GREENVILLE, S.C. — With apologies to Volkswagen, which coined the phrase ”people’s car,” the label has for the past decade more appropriately applied to Toyota’s Camry.
Toyota has sold more than 10 million Camrys worldwide since its 1980 launch in Japan, including more than 6.5 million in the United States. It has been the American sales leader for seven of the past eight years, despite competition from young and compelling competition (notably Korean).
Down here, during the same ice storm in which I drove the classic reborn Land Cruiser, the Toyota FJ, I also tooled around in the 2007 Camry. I was able to get a great feel for the car, but reports on its handling will come after I have it for a week and Toyota’s news embargo passes. I can say this, though: This new version is not your father’s (or perhaps more appropriately, your grandfather’s) Camry.
Despite brisk sales, Toyota has recognized its loyal following is aging. The last generation of Camrys may have appealed to folks of a certain age, but they were not going to sell to younger buyers.
This one has the potential.
First, it is a far more substantial car than the previous version. There is serious legroom in the rear, deep wells for legs up front, a wider, longer stance, headroom that feels greenhouse-like, and an interior that is not Spartan as in the past.

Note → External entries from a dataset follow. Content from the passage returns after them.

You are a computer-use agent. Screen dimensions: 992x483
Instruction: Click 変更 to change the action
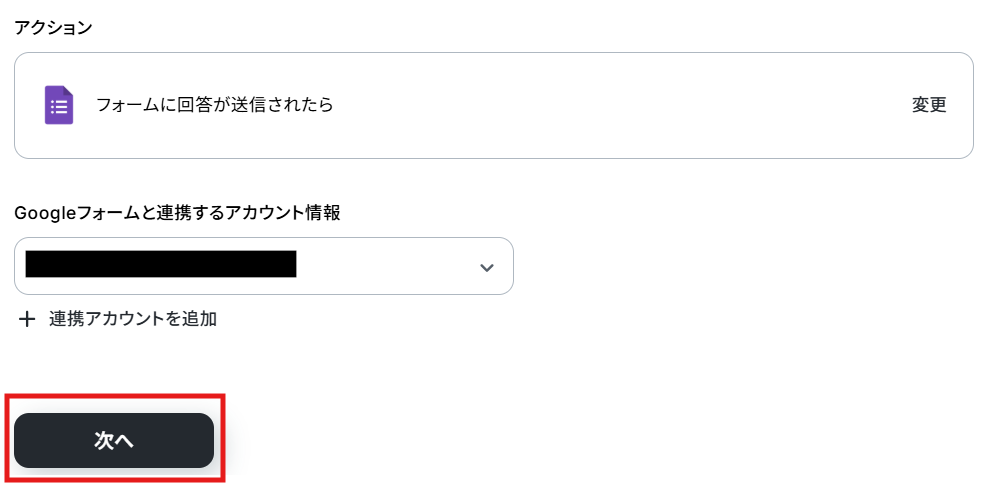pos(929,105)
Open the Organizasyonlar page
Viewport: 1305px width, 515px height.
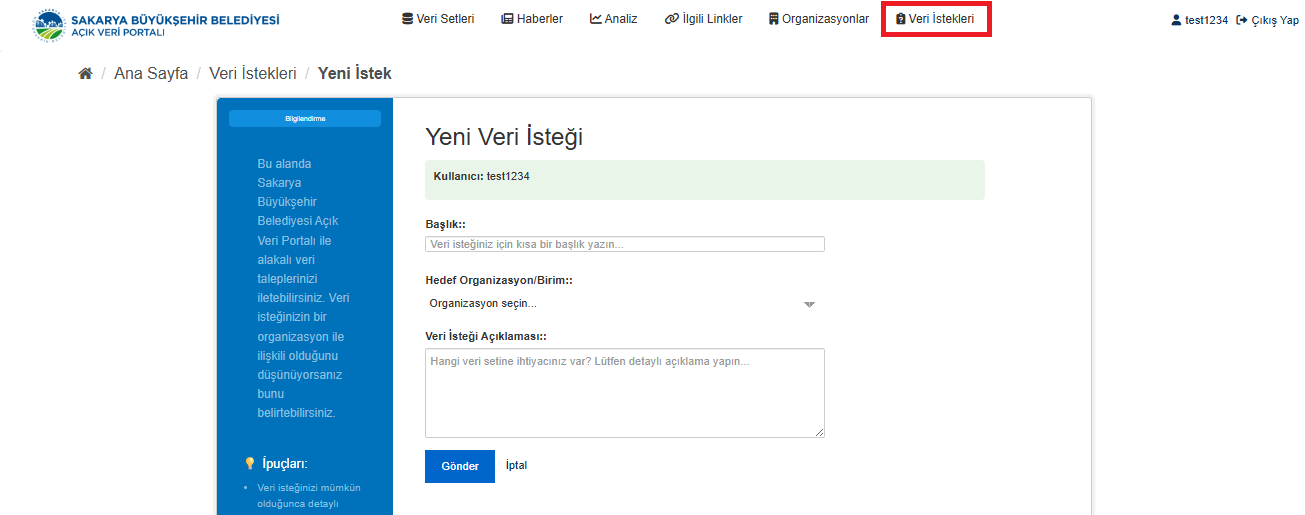tap(818, 19)
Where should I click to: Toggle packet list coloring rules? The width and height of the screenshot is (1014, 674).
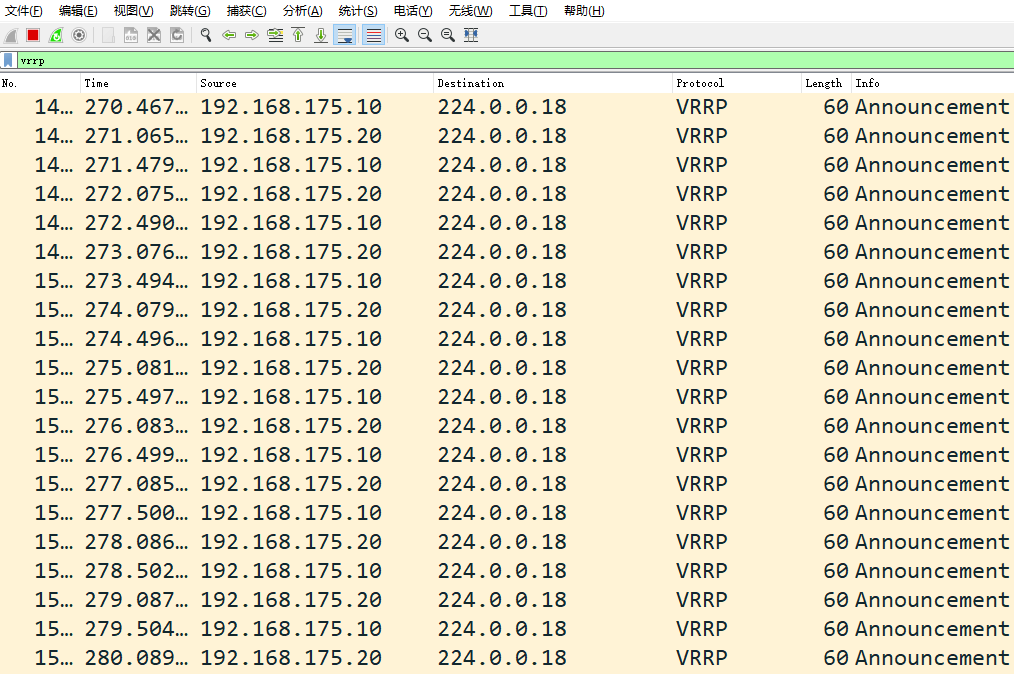(373, 35)
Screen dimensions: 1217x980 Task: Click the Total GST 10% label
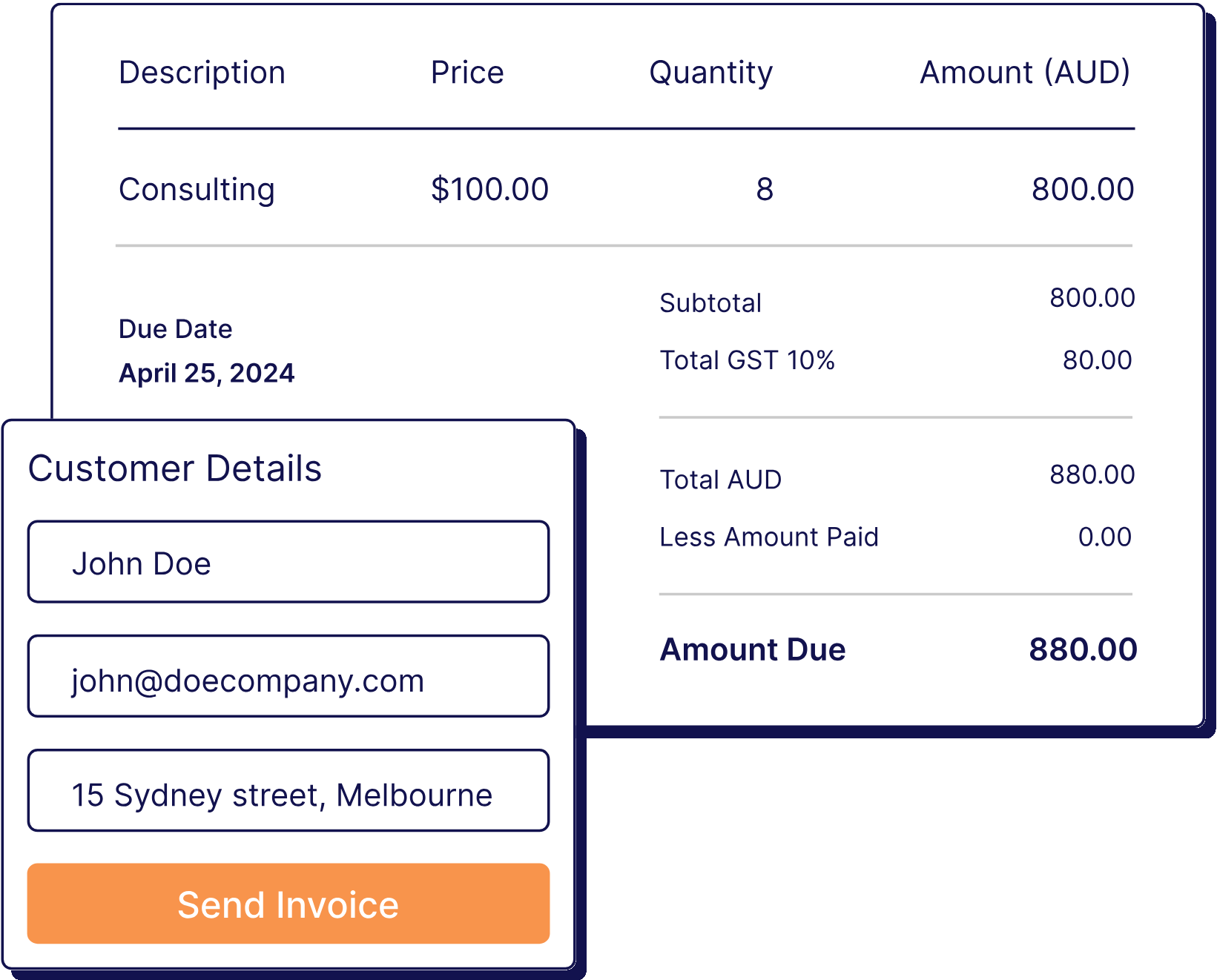pos(747,360)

Plus, it has gone from meek and boring on the outside to downright muscular, with sculpted curves, a daring nose that looks like an airplane wing, wheels set so far forward and aft as to eliminate heavy overhang, and light lenses in front and rear that are thin and menacing.
The Camry arrives full of Toyota reliability and will soon be available in CE, LE, and XLE models. Hybrid gasoline/electric models also are on the way.
Importantly, all will come with standard front, side, and side curtain air bags. Unfortunately, traction and stability control are still just options.
What you do get as standard gear in the lower-end CE are halogen headlamps, flexible steering wheel, six-speaker sound system, and a 2.4-liter four-cylinder engine with a five-speed manual transmission (automatic is optional).
By the time you have reached the upper-end XLE, there is a dual zone climate system with steering wheel controls, a boosted audio system with Bluetooth technology that allows for hands-free phone calls, wood grain trim, power moon roof, reclining rear seats, fog lights, and special wheels.
Look to pay from $19,000 to $29,000, depending on the model and appointments.
Engine options include the four-cylinder with 158 horsepower and 161 lb.-ft. of torque, and a V-6 with 268 horsepower and 248 lb.-ft. of torque.
I not allowed to write much about it here, but the V-6 is a power plant unlike any engine in earlier Camrys. It will probably make the 2007 model sporty and feisty. It gets linked to a six-speed automatic that will probably let you run the revs very high without shifting up.
The new Camry, unveiled at the recent North American International Auto Show in Detroit, will lead Toyota toward becoming the world’s largest builder of automobiles. And that day is coming fast.